Desde o primeiro disco a gente já falava bastante nisso. Apesar de a gente saber que a raiz do rap não nasce no Brasil, o Brasil incorpora muito isso, ele vem e começa a brotar aqui. Acho que é preciso criar uma identidade, e a gente busca isso. Por mais que usemos um sample gringo, temos essa preocupação de fazer algo com a cara daqui. E gostaria de explorar mais ainda a música brasileira. Falta oportunidade, a dificuldade é por causa das editoras. Não que não seja justo [pagar], lógico que é, mas acho que o caminho deveria ser mais aberto, pra podermos fazer uma releitura da música brasileira e isso poder sair do nosso país – em português mesmo. Nunca diga nunca, mas acho que não faria uma música em inglês pra tocar lá fora, porque não vejo eles fazendo isso. Ninguém vem pra cá e canta em português, mas sempre pegam os samples brasileiros. Lógico, não dá pra comparar, a realidade deles é outra, vários são milionários, a gente é trabalhador. Mas nossa procura é a brasilidade.

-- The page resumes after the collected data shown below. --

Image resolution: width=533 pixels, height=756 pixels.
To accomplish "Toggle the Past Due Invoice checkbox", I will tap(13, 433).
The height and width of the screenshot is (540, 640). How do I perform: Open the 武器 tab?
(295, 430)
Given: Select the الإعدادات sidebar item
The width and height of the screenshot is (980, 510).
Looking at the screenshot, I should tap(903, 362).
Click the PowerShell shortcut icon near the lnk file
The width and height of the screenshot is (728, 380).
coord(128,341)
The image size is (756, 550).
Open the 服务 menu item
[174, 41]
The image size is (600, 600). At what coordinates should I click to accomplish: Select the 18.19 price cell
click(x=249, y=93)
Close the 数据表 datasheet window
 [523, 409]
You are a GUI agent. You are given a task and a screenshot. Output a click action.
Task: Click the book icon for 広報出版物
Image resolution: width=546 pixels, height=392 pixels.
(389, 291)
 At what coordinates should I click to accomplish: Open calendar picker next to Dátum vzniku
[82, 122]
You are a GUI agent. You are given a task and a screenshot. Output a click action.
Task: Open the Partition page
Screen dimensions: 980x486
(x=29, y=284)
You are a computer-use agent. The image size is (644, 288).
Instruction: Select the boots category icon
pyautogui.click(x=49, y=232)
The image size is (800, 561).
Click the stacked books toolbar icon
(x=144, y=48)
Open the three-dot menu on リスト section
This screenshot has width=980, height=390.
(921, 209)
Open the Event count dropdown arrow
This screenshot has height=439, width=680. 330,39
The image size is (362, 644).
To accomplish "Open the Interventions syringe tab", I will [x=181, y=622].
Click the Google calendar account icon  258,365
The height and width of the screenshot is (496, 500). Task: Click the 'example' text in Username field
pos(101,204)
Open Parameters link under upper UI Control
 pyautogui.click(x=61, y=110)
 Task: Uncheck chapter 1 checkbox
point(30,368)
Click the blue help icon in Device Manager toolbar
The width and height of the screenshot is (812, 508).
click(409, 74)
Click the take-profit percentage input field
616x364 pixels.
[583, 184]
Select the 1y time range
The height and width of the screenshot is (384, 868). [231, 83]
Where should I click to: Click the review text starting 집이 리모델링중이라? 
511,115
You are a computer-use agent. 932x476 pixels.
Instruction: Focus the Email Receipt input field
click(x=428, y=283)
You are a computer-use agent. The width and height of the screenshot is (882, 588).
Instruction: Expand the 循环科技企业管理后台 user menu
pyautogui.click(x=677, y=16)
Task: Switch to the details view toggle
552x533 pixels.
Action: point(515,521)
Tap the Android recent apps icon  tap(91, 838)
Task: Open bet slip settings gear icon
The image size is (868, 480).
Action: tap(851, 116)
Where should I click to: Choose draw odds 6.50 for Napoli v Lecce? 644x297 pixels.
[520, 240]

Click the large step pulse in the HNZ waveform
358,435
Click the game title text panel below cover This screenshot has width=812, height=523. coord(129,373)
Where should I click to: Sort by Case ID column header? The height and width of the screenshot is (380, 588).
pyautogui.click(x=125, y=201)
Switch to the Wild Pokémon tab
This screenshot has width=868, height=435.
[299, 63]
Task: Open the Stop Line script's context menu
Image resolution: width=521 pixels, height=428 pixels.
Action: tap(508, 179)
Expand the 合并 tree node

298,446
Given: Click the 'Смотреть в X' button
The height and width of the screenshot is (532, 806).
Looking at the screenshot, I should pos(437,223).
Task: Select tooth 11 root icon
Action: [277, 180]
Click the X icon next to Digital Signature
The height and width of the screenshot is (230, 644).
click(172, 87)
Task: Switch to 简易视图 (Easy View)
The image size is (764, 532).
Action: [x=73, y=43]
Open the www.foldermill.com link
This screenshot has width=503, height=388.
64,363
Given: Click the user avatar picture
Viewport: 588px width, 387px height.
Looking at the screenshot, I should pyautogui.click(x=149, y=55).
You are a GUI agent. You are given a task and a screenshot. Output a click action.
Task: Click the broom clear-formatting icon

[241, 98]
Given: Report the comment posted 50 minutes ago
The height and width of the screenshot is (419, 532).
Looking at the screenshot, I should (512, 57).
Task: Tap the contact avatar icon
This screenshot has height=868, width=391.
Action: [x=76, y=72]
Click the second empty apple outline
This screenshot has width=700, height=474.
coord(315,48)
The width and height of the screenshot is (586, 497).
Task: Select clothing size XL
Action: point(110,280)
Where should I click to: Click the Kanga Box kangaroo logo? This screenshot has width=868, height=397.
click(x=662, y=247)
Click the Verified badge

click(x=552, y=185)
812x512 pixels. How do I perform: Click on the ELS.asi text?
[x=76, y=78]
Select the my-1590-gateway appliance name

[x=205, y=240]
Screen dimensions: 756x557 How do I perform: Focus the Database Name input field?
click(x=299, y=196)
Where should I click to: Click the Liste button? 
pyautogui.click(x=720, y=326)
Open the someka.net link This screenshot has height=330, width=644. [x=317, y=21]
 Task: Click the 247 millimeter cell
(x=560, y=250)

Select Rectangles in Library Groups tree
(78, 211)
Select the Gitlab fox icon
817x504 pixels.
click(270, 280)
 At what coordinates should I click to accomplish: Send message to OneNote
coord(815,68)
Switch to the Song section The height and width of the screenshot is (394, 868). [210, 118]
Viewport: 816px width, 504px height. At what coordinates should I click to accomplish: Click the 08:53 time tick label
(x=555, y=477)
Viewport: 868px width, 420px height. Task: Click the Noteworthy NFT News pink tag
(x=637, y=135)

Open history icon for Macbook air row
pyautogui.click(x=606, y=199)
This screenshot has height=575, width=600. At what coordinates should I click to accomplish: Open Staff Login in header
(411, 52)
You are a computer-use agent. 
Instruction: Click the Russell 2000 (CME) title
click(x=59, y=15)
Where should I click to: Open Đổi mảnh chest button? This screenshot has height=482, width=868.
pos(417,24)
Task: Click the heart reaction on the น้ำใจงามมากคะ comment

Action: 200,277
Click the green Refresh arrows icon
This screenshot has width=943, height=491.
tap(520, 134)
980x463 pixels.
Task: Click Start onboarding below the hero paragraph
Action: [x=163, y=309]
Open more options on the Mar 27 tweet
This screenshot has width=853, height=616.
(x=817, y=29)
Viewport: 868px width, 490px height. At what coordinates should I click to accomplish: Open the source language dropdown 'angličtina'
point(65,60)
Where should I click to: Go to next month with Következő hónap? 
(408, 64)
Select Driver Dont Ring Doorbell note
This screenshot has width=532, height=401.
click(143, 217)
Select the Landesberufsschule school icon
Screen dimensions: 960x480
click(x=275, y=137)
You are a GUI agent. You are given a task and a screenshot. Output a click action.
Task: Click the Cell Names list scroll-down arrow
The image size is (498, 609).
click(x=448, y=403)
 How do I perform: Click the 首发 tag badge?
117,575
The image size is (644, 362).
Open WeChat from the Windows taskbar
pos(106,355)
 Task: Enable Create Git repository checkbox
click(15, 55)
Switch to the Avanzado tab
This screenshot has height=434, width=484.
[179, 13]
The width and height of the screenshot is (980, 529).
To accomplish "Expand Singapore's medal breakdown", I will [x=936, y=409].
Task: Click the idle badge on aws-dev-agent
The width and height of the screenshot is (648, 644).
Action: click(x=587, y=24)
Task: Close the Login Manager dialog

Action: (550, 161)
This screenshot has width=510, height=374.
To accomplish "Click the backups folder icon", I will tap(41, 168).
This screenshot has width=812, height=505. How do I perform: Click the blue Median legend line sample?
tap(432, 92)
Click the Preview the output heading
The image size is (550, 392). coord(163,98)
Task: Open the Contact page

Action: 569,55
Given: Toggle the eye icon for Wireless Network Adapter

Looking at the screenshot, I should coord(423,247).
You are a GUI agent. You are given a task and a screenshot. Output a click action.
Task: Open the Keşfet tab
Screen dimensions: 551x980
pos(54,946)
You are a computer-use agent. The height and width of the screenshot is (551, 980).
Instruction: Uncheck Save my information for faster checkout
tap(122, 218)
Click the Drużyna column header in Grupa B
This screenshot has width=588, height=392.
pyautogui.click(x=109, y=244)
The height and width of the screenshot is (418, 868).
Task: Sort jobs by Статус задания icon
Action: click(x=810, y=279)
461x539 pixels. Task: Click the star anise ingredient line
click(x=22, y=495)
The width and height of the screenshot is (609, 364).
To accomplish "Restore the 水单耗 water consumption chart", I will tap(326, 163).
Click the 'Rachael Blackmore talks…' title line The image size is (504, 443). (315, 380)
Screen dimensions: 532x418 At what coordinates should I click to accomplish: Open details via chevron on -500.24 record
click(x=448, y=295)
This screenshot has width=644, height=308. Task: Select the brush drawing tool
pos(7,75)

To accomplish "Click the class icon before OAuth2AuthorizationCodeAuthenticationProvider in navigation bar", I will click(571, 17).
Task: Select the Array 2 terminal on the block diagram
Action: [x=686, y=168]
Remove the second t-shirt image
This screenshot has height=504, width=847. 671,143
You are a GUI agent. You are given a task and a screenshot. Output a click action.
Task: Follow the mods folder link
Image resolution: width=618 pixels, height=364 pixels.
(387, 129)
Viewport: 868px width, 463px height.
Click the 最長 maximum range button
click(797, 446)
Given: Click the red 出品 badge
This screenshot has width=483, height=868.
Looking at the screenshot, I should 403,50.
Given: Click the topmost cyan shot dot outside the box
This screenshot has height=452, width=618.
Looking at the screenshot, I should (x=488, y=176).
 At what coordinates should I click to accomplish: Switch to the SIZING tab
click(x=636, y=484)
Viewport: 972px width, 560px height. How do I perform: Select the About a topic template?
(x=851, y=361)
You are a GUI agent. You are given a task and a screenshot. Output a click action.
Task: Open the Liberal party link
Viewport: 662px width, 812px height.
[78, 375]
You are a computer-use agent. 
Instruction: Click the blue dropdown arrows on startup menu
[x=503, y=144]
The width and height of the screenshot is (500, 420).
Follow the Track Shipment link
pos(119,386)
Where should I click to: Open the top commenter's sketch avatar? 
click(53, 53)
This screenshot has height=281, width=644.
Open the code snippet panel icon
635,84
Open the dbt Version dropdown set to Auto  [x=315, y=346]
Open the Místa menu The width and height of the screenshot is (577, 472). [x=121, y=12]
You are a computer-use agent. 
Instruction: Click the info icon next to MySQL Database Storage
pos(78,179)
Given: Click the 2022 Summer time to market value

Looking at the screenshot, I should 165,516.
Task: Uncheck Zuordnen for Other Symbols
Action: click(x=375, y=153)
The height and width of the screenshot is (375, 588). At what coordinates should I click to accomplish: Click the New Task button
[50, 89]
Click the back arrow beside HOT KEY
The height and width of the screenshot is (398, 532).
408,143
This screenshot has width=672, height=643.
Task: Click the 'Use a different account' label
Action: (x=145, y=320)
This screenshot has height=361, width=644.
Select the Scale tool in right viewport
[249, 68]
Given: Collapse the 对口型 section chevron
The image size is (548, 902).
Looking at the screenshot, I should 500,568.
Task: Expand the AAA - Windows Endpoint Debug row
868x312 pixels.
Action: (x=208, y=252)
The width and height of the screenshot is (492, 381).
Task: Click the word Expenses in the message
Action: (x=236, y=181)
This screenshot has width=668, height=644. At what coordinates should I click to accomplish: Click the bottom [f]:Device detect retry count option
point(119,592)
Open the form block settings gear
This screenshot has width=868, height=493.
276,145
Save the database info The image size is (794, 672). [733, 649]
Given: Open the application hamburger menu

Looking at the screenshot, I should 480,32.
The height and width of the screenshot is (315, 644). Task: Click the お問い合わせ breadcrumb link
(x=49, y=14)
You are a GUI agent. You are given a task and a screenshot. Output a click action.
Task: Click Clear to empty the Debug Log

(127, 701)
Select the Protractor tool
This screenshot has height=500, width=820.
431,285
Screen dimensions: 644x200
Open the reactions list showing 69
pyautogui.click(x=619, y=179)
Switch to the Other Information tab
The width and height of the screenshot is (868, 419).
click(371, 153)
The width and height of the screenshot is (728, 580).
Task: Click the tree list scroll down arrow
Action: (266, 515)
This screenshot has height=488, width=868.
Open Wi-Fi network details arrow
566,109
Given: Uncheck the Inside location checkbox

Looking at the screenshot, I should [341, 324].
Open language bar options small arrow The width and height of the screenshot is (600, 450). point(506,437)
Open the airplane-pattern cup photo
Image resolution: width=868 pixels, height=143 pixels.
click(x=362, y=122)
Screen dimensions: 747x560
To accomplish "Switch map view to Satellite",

Foi mais difícil fazer isso nesse disco novo, por trabalharem com mais de um produtor em vez de um só?
Quando tem mais gente trabalhando, tem mais ideias. Mas procuramos ter esse cuidado – mesmo que o produtor mande algo criado por ele, a gente tenta criar junto. Não pegamos uma batida e cantamos em cima. A música precisa ser construída em conjunto.
"Você vai num baile de funk, o que rola? Funk feito no Brasil. Num baile de rap, o que toca? Rap gringo."
Esse processo é sempre em conjunto?
No primeiro disco, quando o André tava no grupo ainda, a gente fazia junto. Ele rabiscava o que queria fazer, trazia pra mim, e eu fazia a mesma coisa com ele. No segundo disco, com a saída dele, isso é comigo e a Shirley – e o Paulinho vem com batidas e samples.
Como tá de show?
O rap mudou muito. Muitos grupos não existem mais, outros surgiram, muitos produtores de eventos não trabalham mais, outros estão aí. Com essa entrada do funk, principalmente em São Paulo, a gente percebe que perdeu espaço. Não tô dizendo que o funk é culpado disso, ele ocupa um espaço deixado pela gente. No interior ainda estão rolando umas coisas, e em outros estados também. São Paulo mudou muito. Tem alguns eventos de rua, mas não tanto como tinha por volta do ano 2000 – talvez com pouca qualidade, mas acontecia.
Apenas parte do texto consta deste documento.